• GIVEN ENTRIES:
+===+

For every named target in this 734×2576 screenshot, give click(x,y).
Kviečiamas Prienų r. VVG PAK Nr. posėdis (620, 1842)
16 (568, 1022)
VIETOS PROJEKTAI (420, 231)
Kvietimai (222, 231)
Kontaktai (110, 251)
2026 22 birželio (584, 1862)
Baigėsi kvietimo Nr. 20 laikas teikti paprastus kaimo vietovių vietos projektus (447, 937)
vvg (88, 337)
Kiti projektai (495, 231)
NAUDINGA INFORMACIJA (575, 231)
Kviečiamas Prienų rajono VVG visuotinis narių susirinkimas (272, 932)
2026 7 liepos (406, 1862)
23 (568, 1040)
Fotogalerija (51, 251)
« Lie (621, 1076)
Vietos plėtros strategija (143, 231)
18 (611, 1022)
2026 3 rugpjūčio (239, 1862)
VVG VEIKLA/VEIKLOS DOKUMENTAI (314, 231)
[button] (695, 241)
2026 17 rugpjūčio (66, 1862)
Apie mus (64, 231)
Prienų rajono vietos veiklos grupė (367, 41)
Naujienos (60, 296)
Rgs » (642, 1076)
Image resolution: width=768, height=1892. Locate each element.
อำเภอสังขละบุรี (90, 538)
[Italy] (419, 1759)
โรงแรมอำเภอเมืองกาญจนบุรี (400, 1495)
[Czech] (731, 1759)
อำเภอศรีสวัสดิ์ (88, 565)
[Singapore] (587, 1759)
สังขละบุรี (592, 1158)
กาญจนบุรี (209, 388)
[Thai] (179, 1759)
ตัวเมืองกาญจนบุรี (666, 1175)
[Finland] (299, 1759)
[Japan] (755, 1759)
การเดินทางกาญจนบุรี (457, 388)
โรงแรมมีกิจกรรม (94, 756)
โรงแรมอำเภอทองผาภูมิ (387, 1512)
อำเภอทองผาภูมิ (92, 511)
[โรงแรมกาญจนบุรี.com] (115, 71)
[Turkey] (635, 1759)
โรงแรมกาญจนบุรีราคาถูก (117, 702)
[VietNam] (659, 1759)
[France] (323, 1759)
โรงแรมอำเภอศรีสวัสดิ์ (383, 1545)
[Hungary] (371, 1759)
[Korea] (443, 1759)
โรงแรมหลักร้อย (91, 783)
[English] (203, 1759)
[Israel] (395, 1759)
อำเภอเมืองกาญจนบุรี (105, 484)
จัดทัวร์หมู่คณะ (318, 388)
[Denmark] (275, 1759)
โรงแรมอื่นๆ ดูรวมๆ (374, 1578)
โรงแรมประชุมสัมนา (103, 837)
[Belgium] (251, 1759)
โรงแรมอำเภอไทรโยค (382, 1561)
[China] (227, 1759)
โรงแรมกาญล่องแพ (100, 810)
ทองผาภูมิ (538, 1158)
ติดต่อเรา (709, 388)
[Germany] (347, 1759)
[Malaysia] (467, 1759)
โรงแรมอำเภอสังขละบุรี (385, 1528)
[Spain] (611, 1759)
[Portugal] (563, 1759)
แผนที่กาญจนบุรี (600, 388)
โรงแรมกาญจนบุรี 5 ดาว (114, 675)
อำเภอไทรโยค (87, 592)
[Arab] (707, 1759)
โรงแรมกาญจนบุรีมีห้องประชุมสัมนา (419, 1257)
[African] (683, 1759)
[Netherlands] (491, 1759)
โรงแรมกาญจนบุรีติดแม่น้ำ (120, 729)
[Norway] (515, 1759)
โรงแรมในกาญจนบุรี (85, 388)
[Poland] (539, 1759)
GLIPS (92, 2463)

+===+

• WORK ORDER:
Could you give the records above again, exactly and in full?

• THE COMPLETED TASK:
For every named target in this 734×2576 screenshot, give click(x,y).
Kviečiamas Prienų r. VVG PAK Nr. posėdis (620, 1842)
16 (568, 1022)
VIETOS PROJEKTAI (420, 231)
Kvietimai (222, 231)
Kontaktai (110, 251)
2026 22 birželio (584, 1862)
Baigėsi kvietimo Nr. 20 laikas teikti paprastus kaimo vietovių vietos projektus (447, 937)
vvg (88, 337)
Kiti projektai (495, 231)
NAUDINGA INFORMACIJA (575, 231)
Kviečiamas Prienų rajono VVG visuotinis narių susirinkimas (272, 932)
2026 7 liepos (406, 1862)
23 (568, 1040)
Fotogalerija (51, 251)
« Lie (621, 1076)
Vietos plėtros strategija (143, 231)
18 (611, 1022)
2026 3 rugpjūčio (239, 1862)
VVG VEIKLA/VEIKLOS DOKUMENTAI (314, 231)
[button] (695, 241)
2026 17 rugpjūčio (66, 1862)
Apie mus (64, 231)
Prienų rajono vietos veiklos grupė (367, 41)
Naujienos (60, 296)
Rgs » (642, 1076)
Image resolution: width=768, height=1892. Locate each element.
อำเภอสังขละบุรี (90, 538)
[Italy] (419, 1759)
โรงแรมอำเภอเมืองกาญจนบุรี (400, 1495)
[Czech] (731, 1759)
อำเภอศรีสวัสดิ์ (88, 565)
[Singapore] (587, 1759)
สังขละบุรี (592, 1158)
กาญจนบุรี (209, 388)
[Thai] (179, 1759)
ตัวเมืองกาญจนบุรี (666, 1175)
[Finland] (299, 1759)
[Japan] (755, 1759)
การเดินทางกาญจนบุรี (457, 388)
โรงแรมมีกิจกรรม (94, 756)
โรงแรมอำเภอทองผาภูมิ (387, 1512)
อำเภอทองผาภูมิ (92, 511)
[โรงแรมกาญจนบุรี.com] (115, 71)
[Turkey] (635, 1759)
โรงแรมกาญจนบุรีราคาถูก (117, 702)
[VietNam] (659, 1759)
[France] (323, 1759)
โรงแรมอำเภอศรีสวัสดิ์ (383, 1545)
[Hungary] (371, 1759)
[Korea] (443, 1759)
โรงแรมหลักร้อย (91, 783)
[English] (203, 1759)
[Israel] (395, 1759)
อำเภอเมืองกาญจนบุรี (105, 484)
จัดทัวร์หมู่คณะ (318, 388)
[Denmark] (275, 1759)
โรงแรมอื่นๆ ดูรวมๆ (374, 1578)
โรงแรมประชุมสัมนา (103, 837)
[Belgium] (251, 1759)
โรงแรมอำเภอไทรโยค (382, 1561)
[China] (227, 1759)
โรงแรมกาญล่องแพ (100, 810)
ทองผาภูมิ (538, 1158)
ติดต่อเรา (709, 388)
[Germany] (347, 1759)
[Malaysia] (467, 1759)
โรงแรมอำเภอสังขละบุรี (385, 1528)
[Spain] (611, 1759)
[Portugal] (563, 1759)
แผนที่กาญจนบุรี (600, 388)
โรงแรมกาญจนบุรี 5 ดาว (114, 675)
อำเภอไทรโยค (87, 592)
[Arab] (707, 1759)
โรงแรมกาญจนบุรีมีห้องประชุมสัมนา (419, 1257)
[African] (683, 1759)
[Netherlands] (491, 1759)
โรงแรมกาญจนบุรีติดแม่น้ำ (120, 729)
[Norway] (515, 1759)
โรงแรมในกาญจนบุรี (85, 388)
[Poland] (539, 1759)
GLIPS (92, 2463)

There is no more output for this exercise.